Então a responsabilidade dela como organismo, como ator desse ambiente social, dentro desse país, da cidade onde ela está instalada, são dois. Primeiro, responsabilidade com a eficiência do seu negócio, porque afinal de contas ela é uma empresa capitalista e a essência dela é o lucro. Então ela precisa dar retorno financeiro para os seus acionistas, aos investidores, independente do tamanho que ela seja, pequena, média, grande, micro, enfim, ela precisa dar, ela tem que ter o compromisso na geração de lucro, mas como geradora de lucro, ela tem o compromisso e a responsabilidade também de dar um retorno do ponto de vista da permissão que o Estado deu a ela de existir, de colocar a sua ação naquele ambiente social e por isso mesmo, gerando lucro, ela tem a responsabilidade de gerar riqueza.

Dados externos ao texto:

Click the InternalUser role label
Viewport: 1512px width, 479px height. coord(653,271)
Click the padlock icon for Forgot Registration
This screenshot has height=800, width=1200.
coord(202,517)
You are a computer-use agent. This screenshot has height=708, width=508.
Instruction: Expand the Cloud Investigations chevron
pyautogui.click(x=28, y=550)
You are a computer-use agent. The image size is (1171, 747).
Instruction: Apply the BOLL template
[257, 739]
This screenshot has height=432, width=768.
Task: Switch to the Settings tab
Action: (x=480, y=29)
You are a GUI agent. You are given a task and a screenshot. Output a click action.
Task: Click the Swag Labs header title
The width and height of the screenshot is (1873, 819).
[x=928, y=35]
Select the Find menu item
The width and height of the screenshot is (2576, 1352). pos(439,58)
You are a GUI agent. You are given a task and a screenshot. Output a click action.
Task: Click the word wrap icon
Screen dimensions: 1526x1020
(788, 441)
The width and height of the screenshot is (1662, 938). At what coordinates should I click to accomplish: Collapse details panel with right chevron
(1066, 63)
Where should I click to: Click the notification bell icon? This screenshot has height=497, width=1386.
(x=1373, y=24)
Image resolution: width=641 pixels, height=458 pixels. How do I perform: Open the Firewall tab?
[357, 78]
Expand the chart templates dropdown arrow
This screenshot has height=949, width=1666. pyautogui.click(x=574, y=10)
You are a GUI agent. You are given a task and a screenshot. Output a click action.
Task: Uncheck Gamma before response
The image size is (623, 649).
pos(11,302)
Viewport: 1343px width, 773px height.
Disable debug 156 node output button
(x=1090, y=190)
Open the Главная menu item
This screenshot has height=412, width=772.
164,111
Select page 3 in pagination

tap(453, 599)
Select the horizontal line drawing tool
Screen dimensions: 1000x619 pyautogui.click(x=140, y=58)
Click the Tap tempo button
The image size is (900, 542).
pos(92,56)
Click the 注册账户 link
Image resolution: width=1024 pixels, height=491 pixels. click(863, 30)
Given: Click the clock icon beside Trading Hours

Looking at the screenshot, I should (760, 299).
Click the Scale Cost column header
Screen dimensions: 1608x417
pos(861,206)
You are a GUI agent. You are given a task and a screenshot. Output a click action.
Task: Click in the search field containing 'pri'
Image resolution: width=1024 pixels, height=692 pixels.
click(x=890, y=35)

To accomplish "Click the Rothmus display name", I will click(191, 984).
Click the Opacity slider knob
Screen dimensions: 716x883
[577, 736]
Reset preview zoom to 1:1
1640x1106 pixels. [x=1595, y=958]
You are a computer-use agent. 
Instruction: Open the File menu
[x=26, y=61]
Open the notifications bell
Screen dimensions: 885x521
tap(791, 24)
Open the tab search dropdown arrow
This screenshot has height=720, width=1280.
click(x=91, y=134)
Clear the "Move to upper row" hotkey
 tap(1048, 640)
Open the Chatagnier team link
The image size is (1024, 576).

E como ela gera riqueza, aí arredunda em segundo aspecto de responsabilidade que é a geração de renda para aquela população. Isso implica o quê? Gerar trabalho, viabilizar empregos, independente da forma como ela vai viabilizar isso. Então, e aí indo além, dentro das normas que nos últimos anos estão sendo colocadas, ela tem que ter o compromisso de oferecer um serviço de qualidade para os seus clientes, ter um compromisso dialógico de receber e dar resposta para esse mercado onde ela está atuando e tem a responsabilidade também de ser agente de transformação e evolução dentro daquele ambiente social.

Então, imagina uma organização que está passando por inúmeras dificuldades dentro dessa realidade de pandemia, qual é a responsabilidade dela dentro de um ambiente social em que ela, infelizmente, não pode gerar muitas vezes emprego, ela não pode, não tem condições exatamente pelos recursos que não lhe são disponibilizados.